Predictability is an inherent goal in security: knowing what can and will happen, what can be done to mitigate it and the extent to which any mitigation is effective. Predictability requires measuring security which is a hard problem in any system. It is compounded in digital infrastructures as complexity is paramount: mix of technology (legacy and non-legacy), uncertainty about threats and effectiveness of controls, emergent behaviour, interactions between security and other system goals, trustworthiness of people and organisations and divergence from rules (shadow practices).
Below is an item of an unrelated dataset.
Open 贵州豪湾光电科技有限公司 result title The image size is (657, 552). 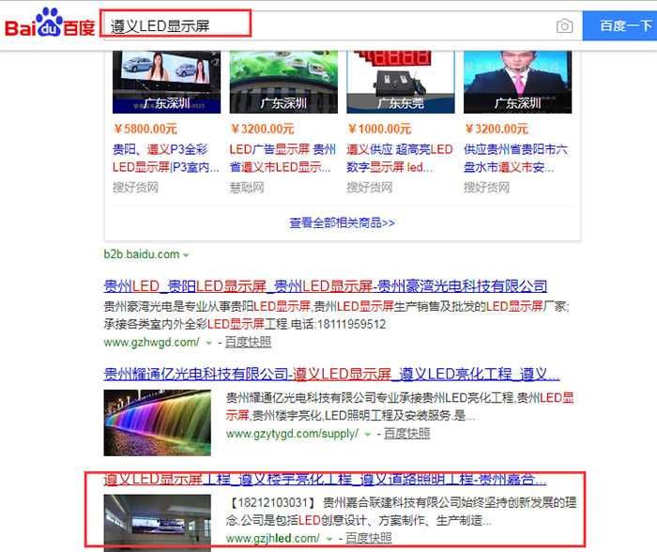325,285
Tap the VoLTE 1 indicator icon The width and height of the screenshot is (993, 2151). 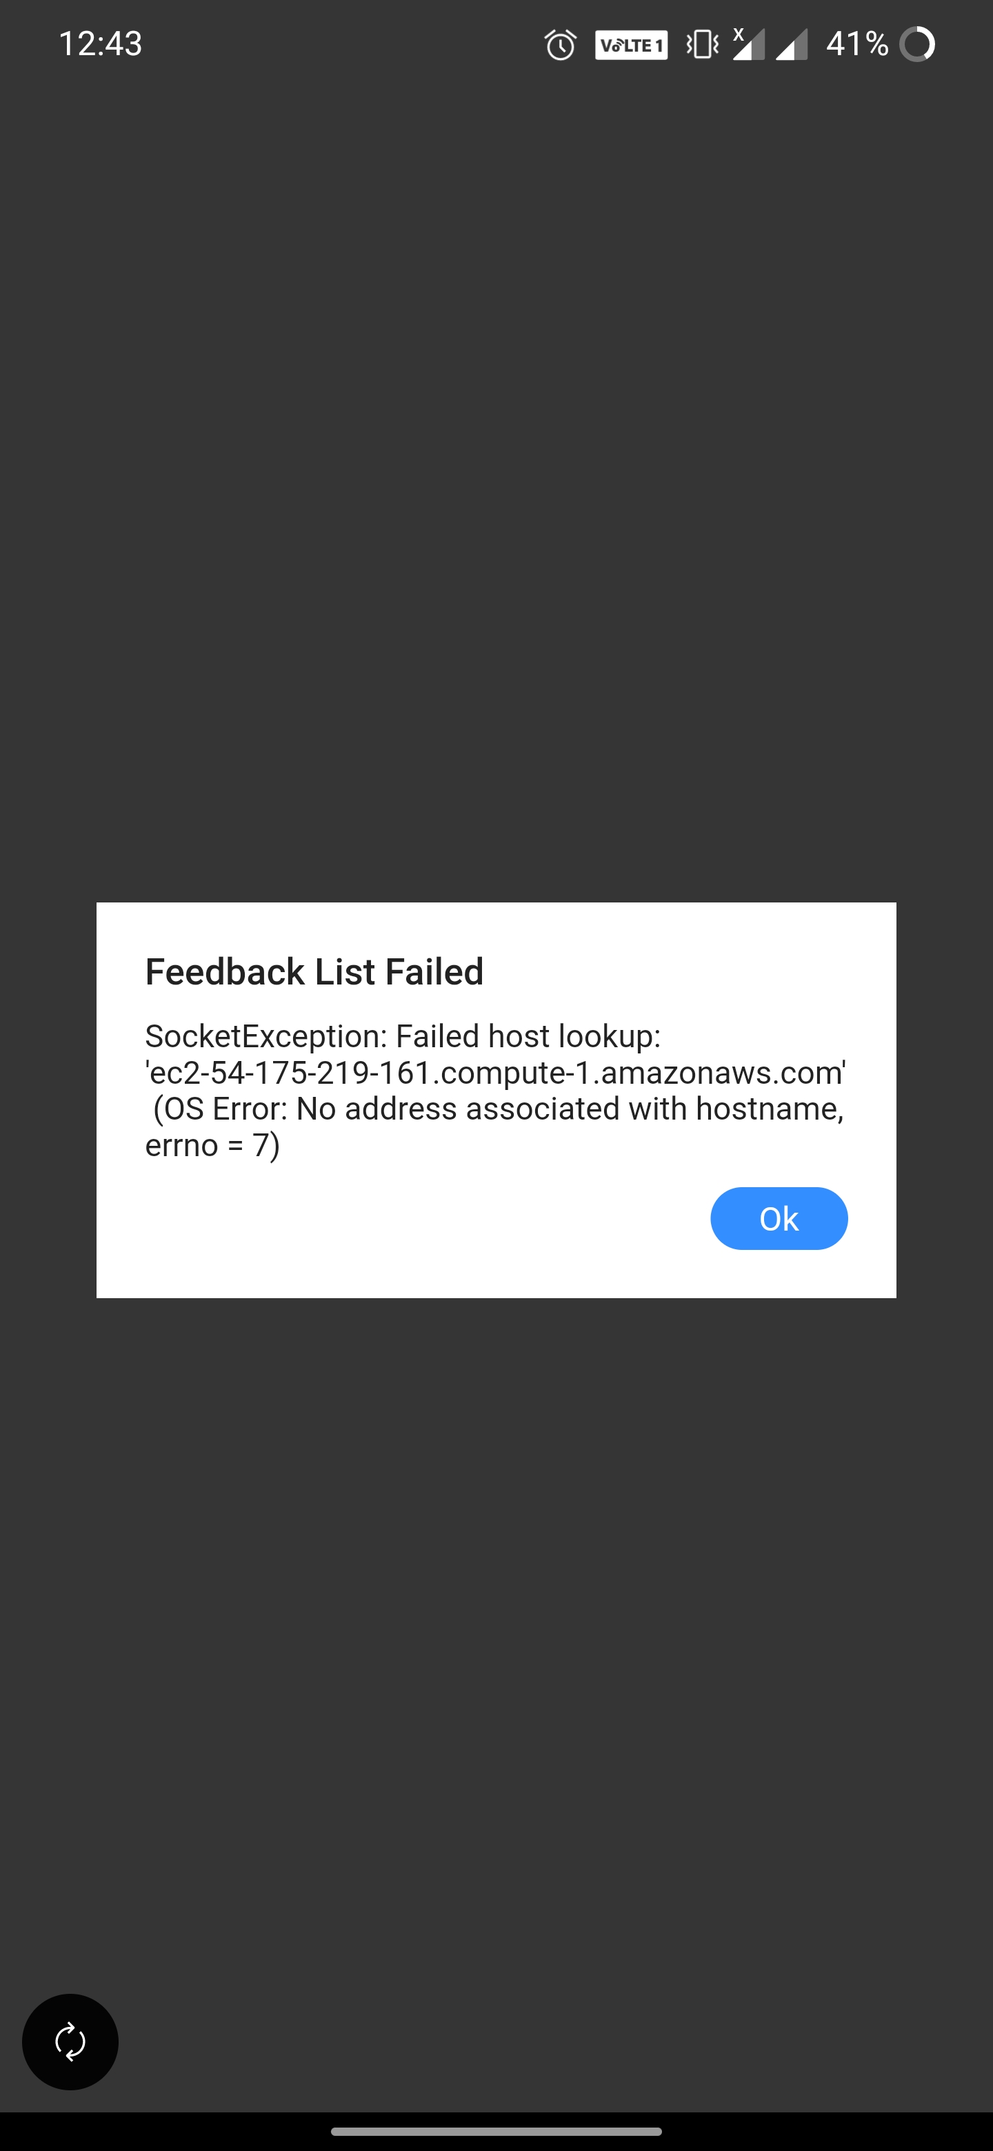pyautogui.click(x=631, y=44)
A large body of work has focused on developing metrics. Reference sources such as NIST 800-55 and ISO 27004 adopt a catalogue approach: reference metrics classified into categories and documented with scenarios and examples. However, the contextualisation of metrics relies on arbitrary examples and use cases, limiting their expressiveness and hence their ability to address the complexity and inherent uncertainty. Others promote a more structured way of designing security measurements. However, they presume that one knows a priori what is pertinent to measuring security and that instrumenting all elements is feasible—not the case given the dynamism and opaqueness in contemporary and future digital infrastructures.
Standards such as NIST SP 800-160 Volumes 1 and 2 offer guidance on engineering trustworthy secure and resilient systems. However, such standards are based on the premise that the problem, solution and trustworthiness contexts can be established a priori and that systems can be architected with a high degree of control over their components. These assumptions do not hold in largescale infrastructures. There are systems about which one can collect relevant metrics (e.g., a sub-system into which deep instrumentation can be deployed) and for others one can not. Uncertainty also comes from what is unseen, e.g., shadow practice. So modelling the dependencies and deriving relevant metrics to understand the security implications of those dependencies is a major scientific challenge.